The Benchmark That Tried to Hire AI—and Mostly Sent It Home
Yesterday, a new kind of interview took place. Not a panel grilling a candidate, but a market testing a claim. The Center for AI Safety and Scale AI opened the door to a slate of agents and asked them to do paid work—real, messy, client-grade projects. They called the experiment the Remote Labor Index, and its question was brutally simple: if an AI submits a deliverable, would a client accept it and pay?
From leaderboards to invoices
The Remote Labor Index, or RLI, doesn’t play the usual game of contrived tasks and clean metrics. It assembles a catalog of freelance-style projects across product design, game development, architecture, data analysis, and video animation—more than 6,000 documented human hours and over $140,000 in market-valued work—then judges agents against the same acceptance bar a contractor would face. The premise is disarmingly concrete: not can the model solve a puzzle, but can it ship a deliverable that a real client would sign off on. The full setup is public, from the project set to the methodology, and the paper lays out the rules of engagement in dry detail (arXiv, remotelabor.ai).

### Work order 1
Extract the passage of the Remote Labor Index article from "The Benchmark That" up to and including "it and pay?".
### Work order 2
According to the Remote Labor Index article, why does the RLI judge agents by the acceptance bar a contractor would face rather than by contrived tasks and clean metrics? Answer in one to three sentences.
The records can be ignored.

### Data shown
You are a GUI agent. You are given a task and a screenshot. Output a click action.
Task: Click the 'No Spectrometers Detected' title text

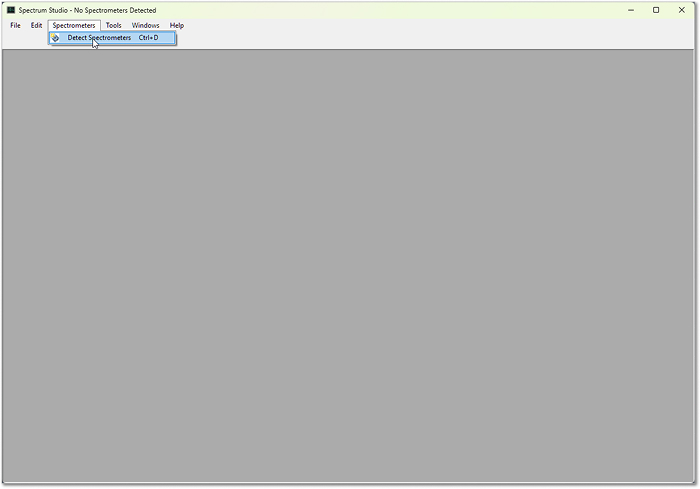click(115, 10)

==

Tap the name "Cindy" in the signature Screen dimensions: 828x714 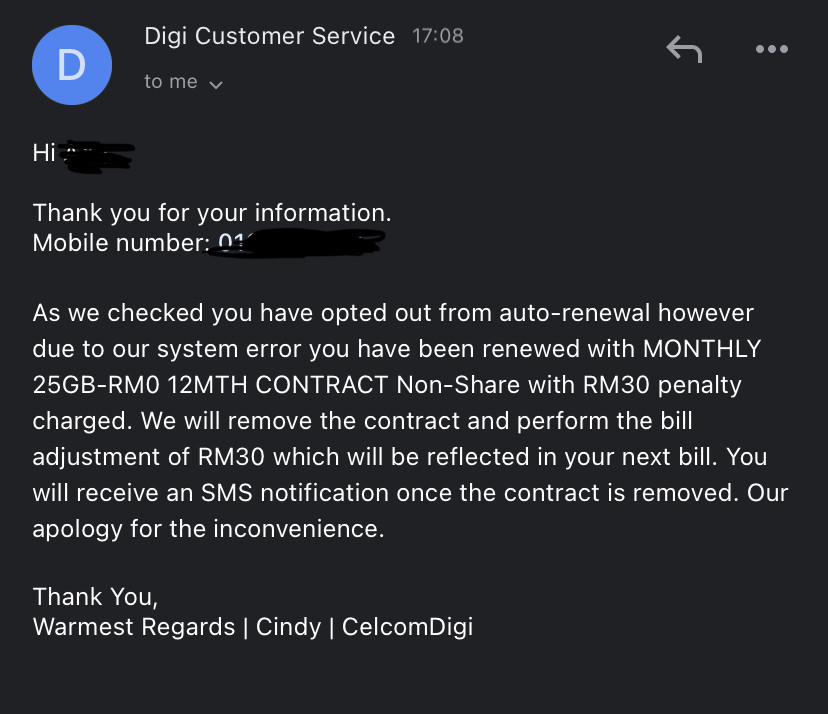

### Answer area 1
The Benchmark That Tried to Hire AI—and Mostly Sent It Home
Yesterday, a new kind of interview took place. Not a panel grilling a candidate, but a market testing a claim. The Center for AI Safety and Scale AI opened the door to a slate of agents and asked them to do paid work—real, messy, client-grade projects. They called the experiment the Remote Labor Index, and its question was brutally simple: if an AI submits a deliverable, would a client accept it and pay?

### Answer area 2
The RLI's premise is not whether a model can solve a puzzle but whether it can ship a deliverable that a real client would sign off on. Its guiding question is whether a client would accept and pay for work an AI submits.